The Three Musketeers, Alexandre Dumas. New York: Everyman’s Library, 2011 (originally published 1844).
Summary: An adventure that begins with D’Artagnan, a young nobleman who wants to join the musketeers of the guard, and quickly gets entangled with plots to bring about war between England and France, and love affairs that endanger his life and break his heart.
Sometimes, a good adventure makes for a great summer read. The Three Musketeers was a book I read in a children’s edition more than 50 years ago. I remember little, but I suspect the adult version has a lot of material omitted in the children’s edition. The story begins when a young but poor nobleman, d’Artagnan, from Gascony sets off for Paris with a recommendation from his father for the Musketeers of the Guard for the King of France. On the road he has an encounter with the Comte de Rochefort (unknown to him at the time), an agent of Cardinal Richelieu, who might be the real power in France at this time (c. 1625). Insulted by de Rochefort, d’Artagnan challenges him to a duel. Instead, he is roughed up by Rochefort’s companions, and his recommendation is stolen. Nevertheless, he makes it to Paris, and while not admitted to the Musketeers by Monsieur de Treville, his spirit sufficiently impresses de Treville to recommend his admission to a kind of training academy. While awaiting the recommendation, he spies de Rochefort, runs after him, insulting three of the musketeers, Athos, Porthos, and Aramis, who all challenge him to duels that afternoon. They are amazed when he shows up, nearly dispatching Athos before they are all set upon by Richelieu’s guards. They join up to fight and defeat the guards and become “one for all and all for one.”
The remainder of the story revolves around the further adventures of d’Artagnon and the three musketeers. There are affairs of the heart, between d’Artagnan and Madame Bonacieux, the wife of his landlord that begin when Madame is kidnapped and d’Artagnon sought out to rescue her. He also pursues an affair with de Rochfort’s conspirator, Milady de Winter, who he ends up spiting when he learns she does not truly love him and bears the mark of a criminal, discovering that she is a most dangerous woman, seeking his death throughout the remainder of the story.
Much of the story revolves around the plots of Richelieu, de Rochefort and Milady to involve France in a war with England. The Queen of France, unhappy in her marriage, is having a secret affair with the Duke of Buckingham. She gives a set of diamond studs as a keepsake, only to have the king of France, at Richelieu’s bidding, ask her to wear these at a ball. D’Artagnan, aided by the musketeers, recovers the jewels, earning the Queen’s gratitude. Later, once again they pursue a secret mission, this time to warn against Milady, who is on a mission to kill the Duke.

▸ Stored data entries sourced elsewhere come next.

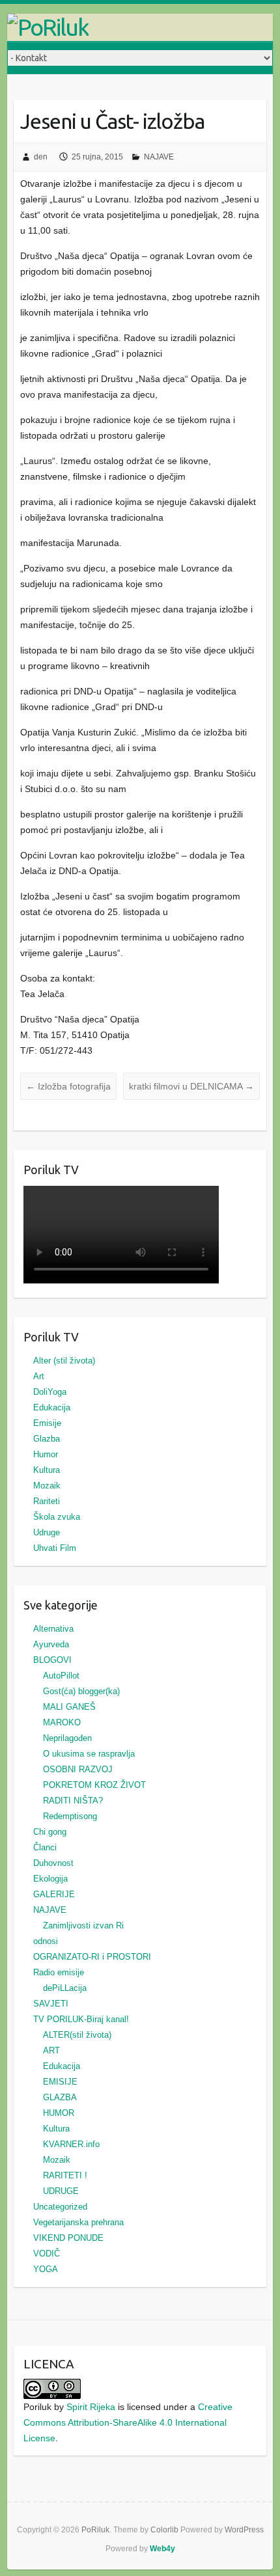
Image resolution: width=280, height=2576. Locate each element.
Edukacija (51, 1407)
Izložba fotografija (68, 1086)
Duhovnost (53, 1863)
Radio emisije (58, 1972)
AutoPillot (61, 1675)
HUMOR (58, 2113)
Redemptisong (70, 1816)
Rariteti (46, 1501)
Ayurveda (51, 1644)
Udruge (46, 1532)
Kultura (46, 1470)
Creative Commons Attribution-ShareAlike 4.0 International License (127, 2422)
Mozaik (47, 1485)
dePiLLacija (65, 1988)
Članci (45, 1847)
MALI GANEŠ (69, 1707)
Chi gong (49, 1832)
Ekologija (50, 1879)
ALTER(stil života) (77, 2035)
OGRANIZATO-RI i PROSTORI (92, 1957)
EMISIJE (60, 2082)
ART (51, 2050)
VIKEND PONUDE (68, 2238)
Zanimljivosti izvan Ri (83, 1925)
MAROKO (62, 1722)
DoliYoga (49, 1392)
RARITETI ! (65, 2175)
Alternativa (53, 1629)
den (41, 156)
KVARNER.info (71, 2144)
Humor (45, 1454)
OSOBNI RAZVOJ (78, 1769)
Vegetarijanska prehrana (78, 2222)
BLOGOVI (52, 1660)
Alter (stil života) (64, 1360)
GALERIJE (54, 1894)
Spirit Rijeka (90, 2407)
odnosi (45, 1941)
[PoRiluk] (140, 27)
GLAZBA (60, 2097)
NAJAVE (159, 156)
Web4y (162, 2548)
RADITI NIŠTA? (73, 1800)
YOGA (45, 2269)
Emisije (47, 1423)
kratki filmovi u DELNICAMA (191, 1086)
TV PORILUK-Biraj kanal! (81, 2019)
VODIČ (46, 2253)
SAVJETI (50, 2003)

Milady is captured by her brother, the Lord de Winter, but escapes, beguiling her guard, Felton, who helps her, and accomplishes her mission. This section is perhaps one of the most suspenseful, counting down her days to exile, while tracing her step by step efforts to seduce her guard, despite the warnings of de Winter. Buckingham will not be her last victim as she avenges herself on d’Artagnan before the final denouement.
In between are the battle exploits of d’Artagnan and the Musketeers. Perhaps the most satisfying part of the book is the fraternity and friendship of these four. Richelieu comes off as a shrewd Machiavellian, far more savvy than his king, though outwitted by d’Artagnan. In the end, Richelieu decides to keep his friends close and his enemies closer. None of the women come off very well, perhaps revealing the options open to them in a male-dominated society. Milady comes off as the most fascinating, if also the most sinister, in the pursuit of her interests.
My sense is that by today’s standards, Dumas could have used an editor to pare down the prose, and perhaps, some of the intricacy of the plot. Nevertheless, he offered what I sought–a diverting summer adventure read.